SBIR Phase II: Applying Semantic Paradata to Outcomes-aligned Assessment
Eduworks Corporation, Vancouver WA
Investigators
Abstract
This SBIR Phase II project will result in a cloud-based web application that uses natural language processing to automatically generate online assessment questions for any digital textual material and to align questions with topics and learning outcomes. These questions will be available for instructors to review, edit and use in online quizzes that students can take on desktops, laptops, tablets or smartphones. The application will grade the quizzes and analyze both individual and aggregate results.

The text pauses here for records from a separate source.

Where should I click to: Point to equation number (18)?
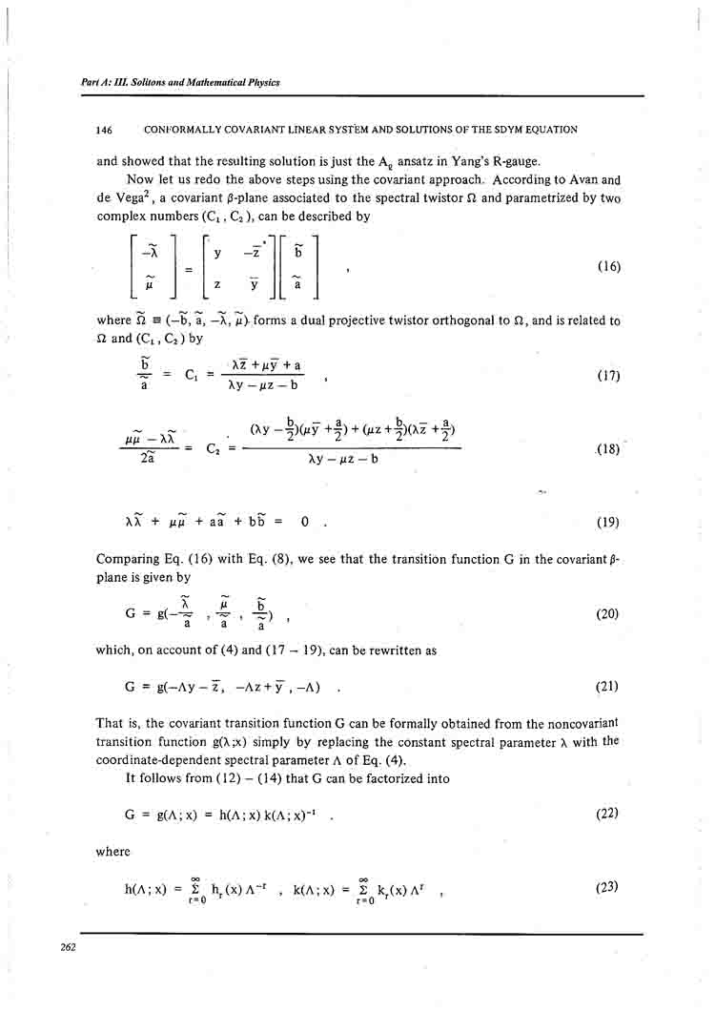(607, 449)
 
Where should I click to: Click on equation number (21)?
(607, 686)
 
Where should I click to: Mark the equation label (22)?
(606, 813)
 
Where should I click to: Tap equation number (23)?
(606, 887)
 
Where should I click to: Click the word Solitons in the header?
(139, 83)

Instructors can enhance the analysis by tying errors to common student misconceptions. The application will provide instructors with near real-time updates on student learning and provide students with personalized and immediate feedback. The application will maintain a bank of questions that can be customized to an academic unit or institution and that will grow with use. The question bank and data collected by the system will be mined to improve performance over time. A beta release will be evaluated at multiple universities during Phase II. The broader/commercial impact of this work includes its potential to improve instruction for over 21 million American college and university students. Assessments play critical roles in higher education, but it currently takes considerable instructor time and effort to produce, grade and maintain them. Using the application developed in this Phase II SBIR, instructors will be able to generate and deliver quizzes quickly enough for ad-hoc in-class use and easily enough to integrate frequent practice and diagnostic tests into daily instruction. This will enable instructors to better evaluate students, keep students engaged, and tailor their instruction to student needs. Students will be able to take more practice tests, which evidence shows helps retain and recall class content, and administrators will obtain more data tied directly to student outcomes. Expected benefits include increased student success rates and richer data that universities and accreditation agencies can analyze to evaluate and improve programs. In addition, this Phase II SBIR will implement, test and improve techniques for automated question generation and outcomes alignment that can be used in other applications.